* **Brief**
Reproduce all records verbatim.

+===+

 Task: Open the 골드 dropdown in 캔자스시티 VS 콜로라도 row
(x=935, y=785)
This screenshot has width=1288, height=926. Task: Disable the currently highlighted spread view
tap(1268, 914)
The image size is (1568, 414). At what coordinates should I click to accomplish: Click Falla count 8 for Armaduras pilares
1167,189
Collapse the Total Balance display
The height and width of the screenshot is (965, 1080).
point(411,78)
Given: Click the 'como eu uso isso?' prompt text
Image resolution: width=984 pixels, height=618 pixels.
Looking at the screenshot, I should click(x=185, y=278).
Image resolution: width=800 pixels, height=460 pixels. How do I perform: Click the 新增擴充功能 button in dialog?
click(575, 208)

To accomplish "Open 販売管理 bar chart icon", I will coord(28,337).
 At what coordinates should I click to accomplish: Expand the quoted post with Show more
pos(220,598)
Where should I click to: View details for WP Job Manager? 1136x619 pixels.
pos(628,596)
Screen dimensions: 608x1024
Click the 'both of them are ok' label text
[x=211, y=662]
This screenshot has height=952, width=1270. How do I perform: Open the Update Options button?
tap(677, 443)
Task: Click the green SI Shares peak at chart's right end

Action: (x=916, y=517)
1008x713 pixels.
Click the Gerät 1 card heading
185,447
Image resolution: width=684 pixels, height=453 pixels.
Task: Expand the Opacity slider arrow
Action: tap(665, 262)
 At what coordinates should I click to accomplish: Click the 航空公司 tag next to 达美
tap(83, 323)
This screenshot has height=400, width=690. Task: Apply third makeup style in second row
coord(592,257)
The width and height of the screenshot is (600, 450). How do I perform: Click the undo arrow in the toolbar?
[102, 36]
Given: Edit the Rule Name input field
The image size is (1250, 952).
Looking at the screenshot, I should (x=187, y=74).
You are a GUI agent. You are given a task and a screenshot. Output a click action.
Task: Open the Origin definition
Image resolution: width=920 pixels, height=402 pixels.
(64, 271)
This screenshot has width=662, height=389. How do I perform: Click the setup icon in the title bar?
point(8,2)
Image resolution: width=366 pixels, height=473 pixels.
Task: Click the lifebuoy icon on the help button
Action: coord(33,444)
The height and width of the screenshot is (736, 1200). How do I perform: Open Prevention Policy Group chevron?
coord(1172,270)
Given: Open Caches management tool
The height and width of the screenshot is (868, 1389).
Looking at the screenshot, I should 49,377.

+===+

* **Output of the task**
 Task: Open the 골드 dropdown in 캔자스시티 VS 콜로라도 row
(x=935, y=785)
This screenshot has width=1288, height=926. Task: Disable the currently highlighted spread view
tap(1268, 914)
The image size is (1568, 414). At what coordinates should I click to accomplish: Click Falla count 8 for Armaduras pilares
1167,189
Collapse the Total Balance display
The height and width of the screenshot is (965, 1080).
point(411,78)
Given: Click the 'como eu uso isso?' prompt text
Image resolution: width=984 pixels, height=618 pixels.
Looking at the screenshot, I should click(x=185, y=278).
Image resolution: width=800 pixels, height=460 pixels. How do I perform: Click the 新增擴充功能 button in dialog?
click(575, 208)

To accomplish "Open 販売管理 bar chart icon", I will coord(28,337).
 At what coordinates should I click to accomplish: Expand the quoted post with Show more
pos(220,598)
Where should I click to: View details for WP Job Manager? 1136x619 pixels.
pos(628,596)
Screen dimensions: 608x1024
Click the 'both of them are ok' label text
[x=211, y=662]
This screenshot has height=952, width=1270. How do I perform: Open the Update Options button?
tap(677, 443)
Task: Click the green SI Shares peak at chart's right end

Action: (x=916, y=517)
1008x713 pixels.
Click the Gerät 1 card heading
185,447
Image resolution: width=684 pixels, height=453 pixels.
Task: Expand the Opacity slider arrow
Action: tap(665, 262)
 At what coordinates should I click to accomplish: Click the 航空公司 tag next to 达美
tap(83, 323)
This screenshot has height=400, width=690. Task: Apply third makeup style in second row
coord(592,257)
The width and height of the screenshot is (600, 450). How do I perform: Click the undo arrow in the toolbar?
[102, 36]
Given: Edit the Rule Name input field
The image size is (1250, 952).
Looking at the screenshot, I should (x=187, y=74).
You are a GUI agent. You are given a task and a screenshot. Output a click action.
Task: Open the Origin definition
Image resolution: width=920 pixels, height=402 pixels.
(64, 271)
This screenshot has width=662, height=389. How do I perform: Click the setup icon in the title bar?
point(8,2)
Image resolution: width=366 pixels, height=473 pixels.
Task: Click the lifebuoy icon on the help button
Action: coord(33,444)
The height and width of the screenshot is (736, 1200). How do I perform: Open Prevention Policy Group chevron?
coord(1172,270)
Given: Open Caches management tool
The height and width of the screenshot is (868, 1389).
Looking at the screenshot, I should 49,377.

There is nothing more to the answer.